Avram Mlotek
(Kveller via JTA)—We pulled up to the funeral parlor and our five-year-old, Ravi, skipped along the stairs. My partner, Yael, and I exchanged glances. We had wondered when was early enough to bring Ravi to her first funeral, but with her cousins in abundant attendance and her grandmother’s specific request that she come, we acquiesced.
Her grandmother’s brother had died and Ravi hasn’t been shy when it comes to asking questions about mortality.
“Is God dead?” Ravi asked us on a car ride home from camp over the summer.
Sure, Ravi is a rabbi’s kid—but isn’t five a bit early for Nietzsche?
“Why do you ask?” I punted.
“Just wondering.”
As you do.
When we told her that her great-uncle had died and if she understood what that meant, she nodded.
“Like bubbe,” she noted, her great-grandmother.
Ravi was too young to attend her great-grandmother’s funeral, but she was a bubbly toddler at shiva, walking around her apartment.
Now the toddler had grown a few years. Her younger brother, Hillel, was home with my mother, and here she was not only toddling around but skipping.
Ravi sat quietly during the service, drawing pictures on a pad we brought for her, mostly uninterested in family speeches or memorials. She stood when we stood. She sat next to her older cousins. She was a big kid.
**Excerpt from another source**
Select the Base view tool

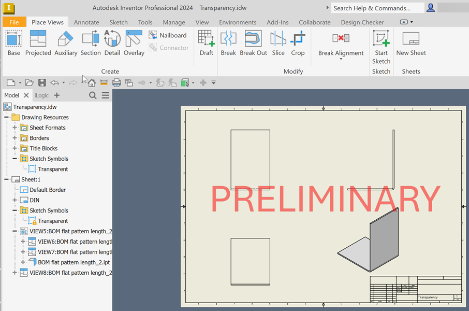pos(13,44)
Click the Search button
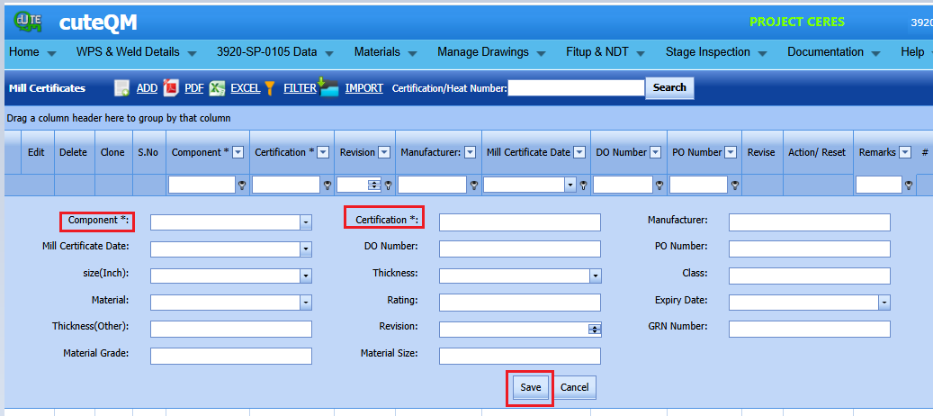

Later, arriving at the cemetery, Ravi was fascinated.
“Is Uncle Louis really in the box?” she asked. “How did he get there?”
Yael patiently explained the ancient practice of tahara, the ritual cleaning of the deceased, to our kindergartner.
“First they make sure the body is clean and dressed in white clothes,” Yael explained.
“Are they comfy?” Ravi interjected.
Right.
Ravi followed the casket, the aron, closely as we made our way to the graveside. She watched carefully as the rabbi explained the procedure and the adults started shoveling.
“When is my turn?” she wanted to know. “When do the kids get to shovel?”
Even with her energetic interest, the mood was subdued. Did she understand this was a goodbye? (She did later say to me she wouldn’t get to play with Uncle Louis’ toys since she would need to ask his permission first. She wouldn’t be able to because she said curtly “he’s dead.”
There’s nothing like visiting a cemetery to feel humbled. Just days earlier in synagogue we read the Book of Ecclesiastes, where King Kohelet wrote the following:
“For in respect of the fate of man and the fate of beast, they have one and the same fate: as the one dies so dies the other, and both have the same life-breath… both go to the same place; both came from dust and both return to dust.”
Certainly, cemeteries are humbling, witnessing the eternal resting places of people who have passed and history beheld to tombstones. But going to a cemetery with my kids, that’s a whole other type of humbling.
This sad occasion happened during Sukkot, which Jewish tradition offers is a time of rejoicing. It’s the time of harvest and bounty, when the sages prescribed Ecclesiastes to be read.
Yet at the peak of our joy or perhaps pride, we remember whence we came, lest we forget our own humility and humanity.
To my 5-year-old, though, mortality isn’t quite as meaningful as we are.
Yes, Ecclesiastes offers, “There is a time for everything.”
But for children, time bears no hold on reality.
It’s Sukkot eve and we put Ravi to bed, telling her if she goes to sleep nicely I’ll bring her to the sukkah later, to sleep on a blow-up mattress.
“How long will you be?” she asks. “An hour? A minute? A second?”
I smile because she doesn’t grasp the difference between these markers and that, for now, is truly wonderful.
—Rabbi Avram Mlotek is a co-founder of BaseHillel.org.